*REQUIRED WORK*.
Go through the records below and copy out every line that contains the word "will".

Source records:
◇ ◇ ◇ ◇
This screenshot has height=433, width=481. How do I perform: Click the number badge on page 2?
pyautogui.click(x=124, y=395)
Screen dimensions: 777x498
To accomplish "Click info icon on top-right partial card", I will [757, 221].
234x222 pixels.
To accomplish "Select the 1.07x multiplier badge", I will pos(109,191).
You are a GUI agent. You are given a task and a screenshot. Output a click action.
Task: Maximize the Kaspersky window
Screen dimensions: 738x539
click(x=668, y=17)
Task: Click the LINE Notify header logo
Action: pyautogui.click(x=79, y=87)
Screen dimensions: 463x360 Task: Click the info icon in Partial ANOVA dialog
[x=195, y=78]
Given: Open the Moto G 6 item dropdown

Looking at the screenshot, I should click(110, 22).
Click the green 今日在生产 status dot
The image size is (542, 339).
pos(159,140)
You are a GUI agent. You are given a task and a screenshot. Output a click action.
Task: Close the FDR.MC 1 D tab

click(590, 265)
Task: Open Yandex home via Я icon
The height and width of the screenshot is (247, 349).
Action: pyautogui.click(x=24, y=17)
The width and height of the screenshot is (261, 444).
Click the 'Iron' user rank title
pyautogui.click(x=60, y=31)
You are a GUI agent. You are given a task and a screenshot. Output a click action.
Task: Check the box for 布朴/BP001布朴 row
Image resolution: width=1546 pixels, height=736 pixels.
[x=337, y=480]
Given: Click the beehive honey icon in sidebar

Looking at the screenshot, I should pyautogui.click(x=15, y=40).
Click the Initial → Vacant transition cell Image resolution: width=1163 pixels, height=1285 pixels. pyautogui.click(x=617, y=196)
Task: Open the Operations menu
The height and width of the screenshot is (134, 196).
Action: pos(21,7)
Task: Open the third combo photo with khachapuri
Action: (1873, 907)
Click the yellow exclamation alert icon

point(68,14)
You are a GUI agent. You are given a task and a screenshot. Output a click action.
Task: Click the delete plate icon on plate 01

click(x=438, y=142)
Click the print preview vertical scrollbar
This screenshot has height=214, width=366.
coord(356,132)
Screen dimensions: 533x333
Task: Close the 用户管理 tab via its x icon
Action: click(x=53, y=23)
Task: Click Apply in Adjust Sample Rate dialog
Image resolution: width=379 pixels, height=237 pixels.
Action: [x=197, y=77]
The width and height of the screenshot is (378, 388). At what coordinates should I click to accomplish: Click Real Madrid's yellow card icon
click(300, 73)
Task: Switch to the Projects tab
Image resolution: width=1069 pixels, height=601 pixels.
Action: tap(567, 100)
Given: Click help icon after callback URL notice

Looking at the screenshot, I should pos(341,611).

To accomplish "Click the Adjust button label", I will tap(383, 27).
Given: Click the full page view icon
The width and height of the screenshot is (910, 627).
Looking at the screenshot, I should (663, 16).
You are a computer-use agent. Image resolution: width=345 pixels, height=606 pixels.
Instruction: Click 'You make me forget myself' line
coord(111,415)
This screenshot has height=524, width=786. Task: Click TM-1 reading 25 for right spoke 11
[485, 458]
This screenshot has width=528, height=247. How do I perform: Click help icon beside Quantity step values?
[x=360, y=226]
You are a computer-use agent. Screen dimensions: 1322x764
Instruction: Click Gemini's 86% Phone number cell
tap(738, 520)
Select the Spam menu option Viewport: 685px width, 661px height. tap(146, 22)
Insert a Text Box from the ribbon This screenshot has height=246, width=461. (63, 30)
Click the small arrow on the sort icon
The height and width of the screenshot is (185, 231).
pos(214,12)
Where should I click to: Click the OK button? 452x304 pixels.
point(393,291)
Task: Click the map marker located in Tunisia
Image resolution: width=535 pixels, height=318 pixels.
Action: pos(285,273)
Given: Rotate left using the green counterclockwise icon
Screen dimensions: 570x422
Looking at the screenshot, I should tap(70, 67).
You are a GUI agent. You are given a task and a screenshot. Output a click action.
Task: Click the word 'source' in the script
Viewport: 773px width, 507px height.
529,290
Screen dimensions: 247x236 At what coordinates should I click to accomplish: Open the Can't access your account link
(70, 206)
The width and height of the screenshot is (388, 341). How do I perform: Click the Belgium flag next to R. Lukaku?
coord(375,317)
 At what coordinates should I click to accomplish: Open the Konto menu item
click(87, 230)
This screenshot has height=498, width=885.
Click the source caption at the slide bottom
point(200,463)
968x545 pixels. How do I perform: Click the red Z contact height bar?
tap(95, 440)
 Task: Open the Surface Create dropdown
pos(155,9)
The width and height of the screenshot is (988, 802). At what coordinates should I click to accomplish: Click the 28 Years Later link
◇ ◇ ◇ ◇
*SOLUTION BELOW*.
To accomplish "Click info icon on top-right partial card", I will [757, 221].
To accomplish "Select the 1.07x multiplier badge", I will pos(109,191).
To accomplish "Click the Adjust button label", I will tap(383, 27).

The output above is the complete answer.